The sweep line approach failing, I've reverted to a classic `Divide And Conquer` approach but my division of the search space is based on the input rather than being fixed, which should cull a number of pathological inputs. I would appreciate your criticisms.
Matthieu M.
A: 

Here's a way to do this without using rasterization, that is, using only pure numbers.

Note: This is not O(n log n), more like O(n^2). It is, however, a solution. Whether it is an answer, probably not if O(n log n) is a requirement.

  1. Create a list of all the unique X-coordinates of the left and right edges (in the same list)
  2. When you build this list, for each coordinate, also associate a list of rectangles with it, and denote in this list whether the X-coordinate the list is associated with is the left or the right edge of the rectangle
  3. Sort the list of coordinates so that it is ascending, going from left to right
  4. Create a new list of rectangles, initially empty
  5. Run through the list of coordinates, and process the associated list of rectangles for it
  6. All rectangles in the associated list that are denoted as having the coordinate as the left edge should be added to the list you created in 4.
  7. All rectangles with the coordinate as the right edge should be removed.
  8. The order of adding and removing should actually be done in the opposite order, first you want to remove the right-edge-rectangles, and then you add all the left-edge-rectangles
  9. Now, before you remove the rectangles from the list you created in 4, you want to process them. You process them by treating them as "sub-rectangles". Their "new" left edge coordinate is the X-coordinate you processed the previous iteration of the loop (in 5), and the new right edge is the current X-coordinate being processed
  10. The output of the algorithm is a collection of coordinate-pairs (the two X-coordinates left and right), each pair having an associated list of rectangles (the vertical strip)
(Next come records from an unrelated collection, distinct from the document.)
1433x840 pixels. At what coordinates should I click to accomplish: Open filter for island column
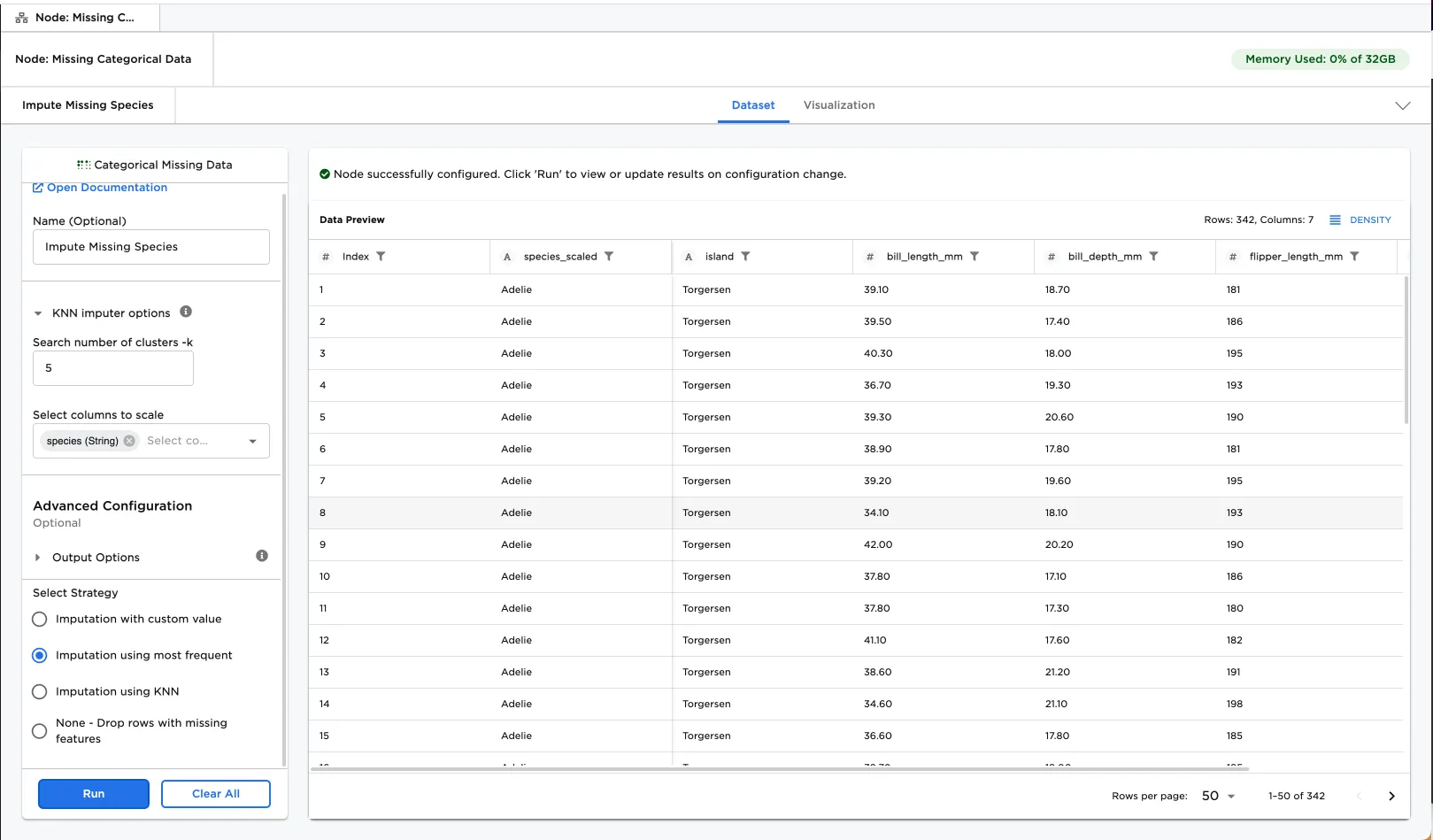click(745, 257)
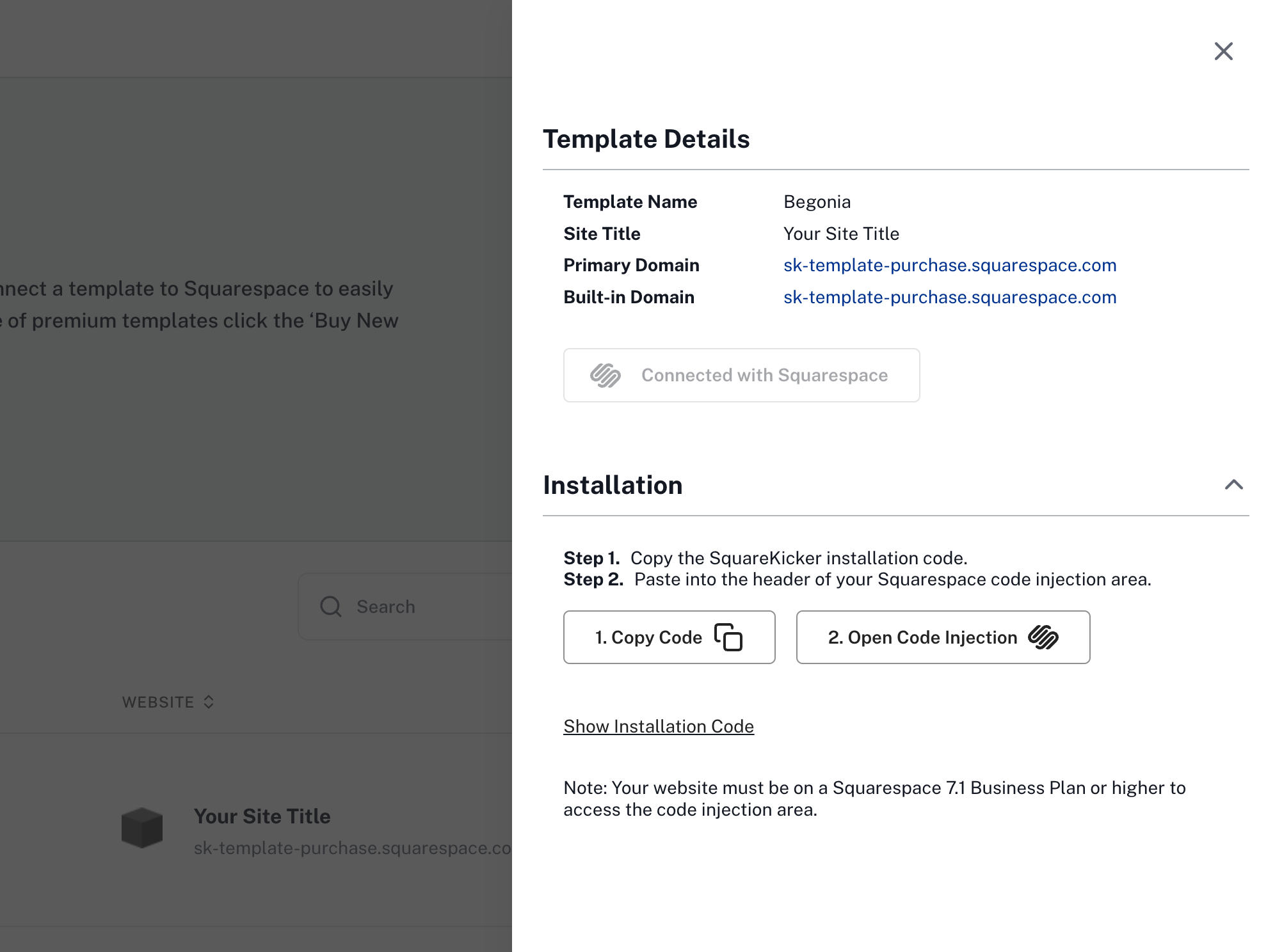1275x952 pixels.
Task: Click the Template Details heading
Action: click(646, 139)
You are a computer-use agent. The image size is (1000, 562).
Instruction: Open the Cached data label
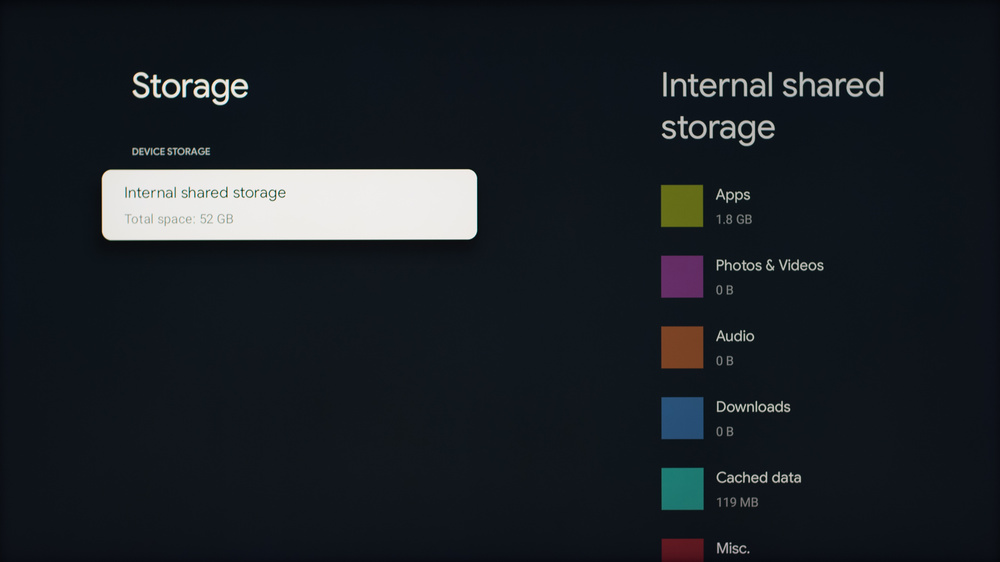coord(758,478)
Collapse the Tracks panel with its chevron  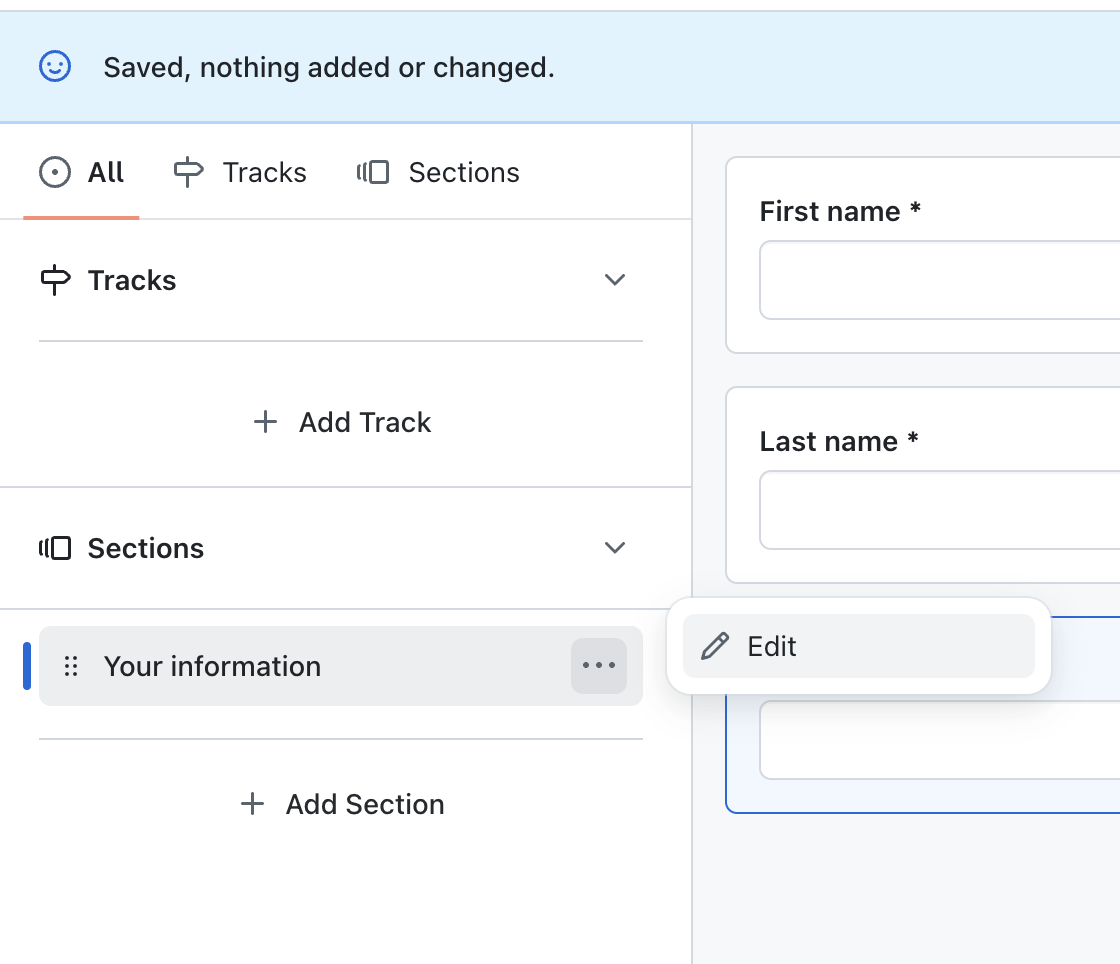(x=615, y=280)
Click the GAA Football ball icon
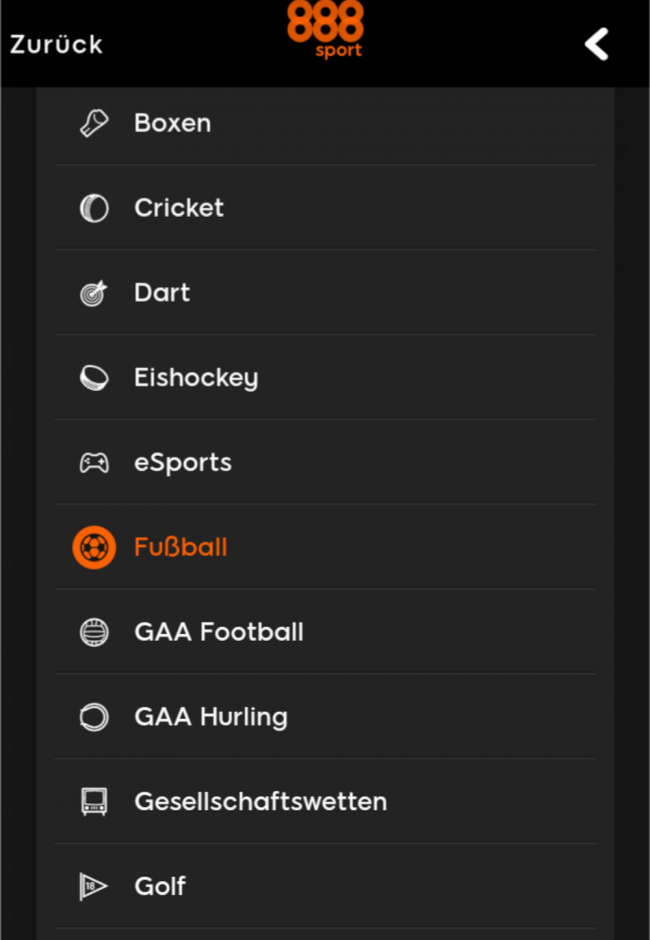 (94, 632)
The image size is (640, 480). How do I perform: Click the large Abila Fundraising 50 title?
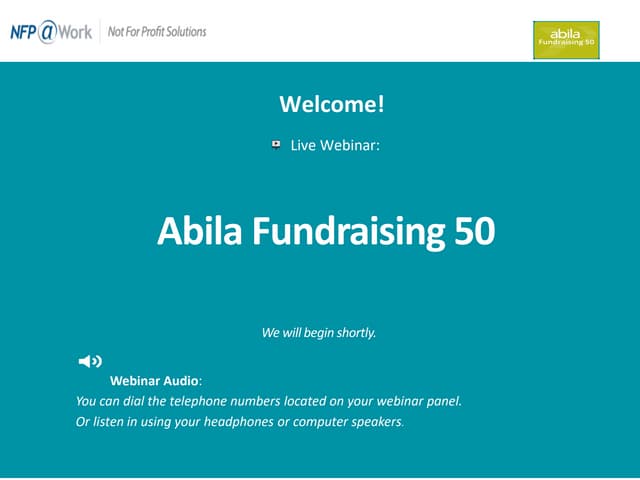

The output should thus be:

  1. X=1..2, Rects=A
  2. X=2..3, Rects=A, B
  3. X=3..4, Rects=A, B, C
  4. X=4..5, Rects=A, C
  5. X=5..6, Rects=C

Let me illustrate the process so far

+-------------------+
|A                  |
|        +----------+-----+
|        |C         |     |
|  +-----+----+     |     |
|  |B    |    |     |     |
|  |     +----+-----+-----+
|  |          |     |
+--+----------+-----+
   |          |
   +----------+

^  ^     ^    ^     ^     ^
1  2     3    4     5     6  <-- X-coordinates

Associated rectangles:

  1. left: A, right: (none)
  2. left: B, right: (none)
  3. left: C, right: (none)
  4. left: (none), right: B
  5. left: (none), right: A
  6. left: (none), right: C

You now create an empty list, L=[], and start processing the coordinates and associated rectangles:

X=1

List is empty, nothing to process Nothing to remove Add A: L=[ A ]

X=2

List contains rectangles, process list as rectangles that have a left edge of X=1, and a right edge of X=2 (the two coordinates we've processed so far), and use their original top and bottom coordinates. Nothing to remove. Add B: L=[ A, B ]

X=3

List contains rectangles, process list (both A and B) the same way, treat them as temporarily having left and right coordinates as X=2 and X=3, and use their original top and bottom coordinates. Nothing to remove Add C: L=[ A, B, C ]

X=4

Process the three rectangles the same way as above, temporary left and right coordinates are X=3 and X=4 Remove B: L=[A, C ] Nothing to add

X=5 and X=6

Process these in the exact same manner.

This means you will end up with "strips" of rectangles, like this (I've pulled them a bit apart to clearer illustrate that they are strips, but they are located side-by-side continously like in the original diagram):

+--+ +-----+ +----+ ------+
|A | |     | |    | |     |
|  | |     | +----+ +-----+ +-----+
|  | |     | |C   | |     | |     |
|  | +-----| +----+ |     | |     |
|  | |B    | |    | |     | |     |
|  | |     | +----+ +-----| +-----+
|  | |     | |    | |     |
+--+ +-----+ +----+ +-----+
     |     | |    |
     +-----+ +----+
^  ^ ^     ^ ^    ^ ^     ^ ^     ^
1  2 2     3 3    4 4     5 5     6

Ok, so now you have your output, a collection of coordinate-pairs, each pair having an associated list of rectangles.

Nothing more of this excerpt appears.